8. A system for handling a change in status for a resource managed by a utility data center, the method comprising:

an event receiver for receiving an event that describes the change of status for the resource managed by the utility data center;

an event categorizer for enabling the categorization of the event;

a workflow generator for enabling the automatic generation of a workflow based on the categorization of the event; and

a notifier for enabling the automatic notification of the utility data center that the change in status has been handled.

9. The system of claim 8, wherein:

the event receiver formats the event in a standardized format;

the event categorizer receives the event in the standardized format; and

the event categorizer uses the event in the standardized format to categorize the event.

10. The system of claim 9, wherein the standardized format is extensible markup language (XML).

11. The system of claim 8, wherein the event categorizer uses templates to categorize the event.

12. The system of claim 8, wherein the work flow generator uses algorithms with generalized rules for handling events to generate the work flow.

13. The system of claim 8, wherein a component selected from a group consisting of the event receiver and the event categorizer:

receives numerous error messages that were generated as a result of the change in status of the resource; and

filters the error messages in order to identify a core error message that pertains to the change in status of the resource.

14. The system of claim 8, wherein:

the notifier notifies the utility data center that the change in status has been handled; and

the utility data center updates the resource status information associated with the utility data center to indicate that the change in status has been handled.

15. A computer-usable medium having computer-readable program code embodied therein for causing a computer system to perform a method of handling a change in status for a resource managed by a utility data center, the method comprising:

receiving an event that describes the change of status for the resource managed by the utility data center;

enabling the categorization of the event;

enabling the automatic generation of a workflow based on the categorization of the event; and

enabling the automatic notification of the utility data center that the change in status has been handled.

16. The computer-usable medium of claim 15, wherein the computer-readable program code embodied therein causes a computer system to perform the method, and wherein:

the method further comprises formatting the event in a standardized format; and

the enabling of the categorization of the event further comprises using the event in the standardized format to categorize the event.
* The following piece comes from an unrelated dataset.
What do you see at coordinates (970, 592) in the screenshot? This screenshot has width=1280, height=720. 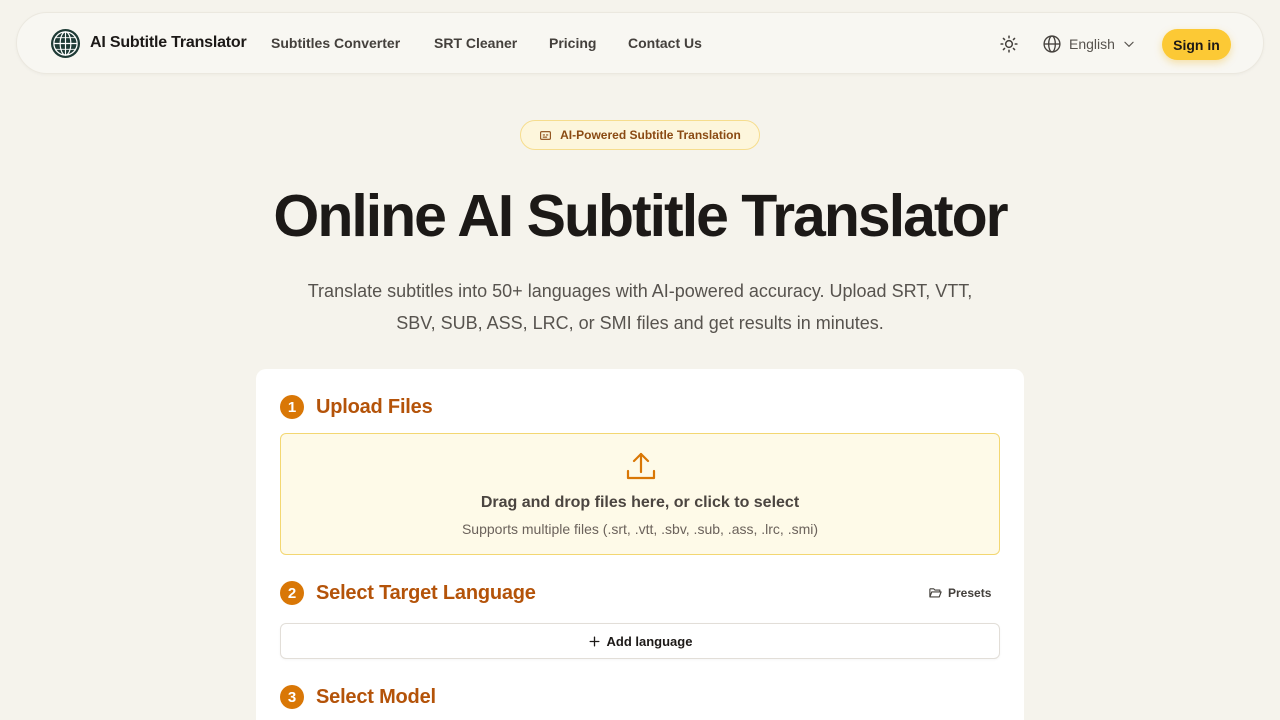 I see `presets-label: Presets` at bounding box center [970, 592].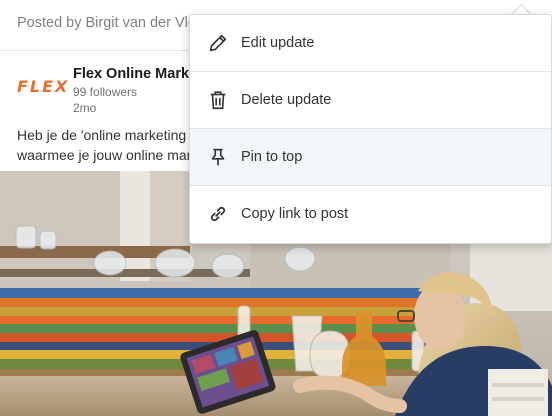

17. The computer-usable medium of claim 16, wherein the computer-readable program code embodied therein causes a computer system to perform the method, and wherein:

the formatting the event in a standardized format further comprises formatting the event in extensible markup language (XML).

18. The computer-usable medium of claim 15, wherein the computer-readable program code embodied therein causes a computer system to perform the method, and wherein the method further comprises:

using templates to categorize the event.

19. The computer-usable medium of claim 15, wherein the enabling the automatic generation of the workflow further comprises:

using algorithms with generalized rules for handling events to generate the work flow.

20. The computer-usable medium of claim 15, wherein the computer-readable program code embodied therein causes a computer system to perform the method, and wherein the method further comprises:

receiving numerous error messages that were generated as a result of the change in status of the resource; and

filtering the error messages in order to identify a core error message that pertains to the change in status of the resource.

21. The computer-usable medium of claim 15, wherein the computer-readable program code embodied therein causes a computer system to perform the method, and wherein the enabling the automatic notification of the utility data center further comprises:

notifying the utility data center that the change in status has been handled; and

updating the resource status information associated with the utility data center to indicate that the change in status has been handled.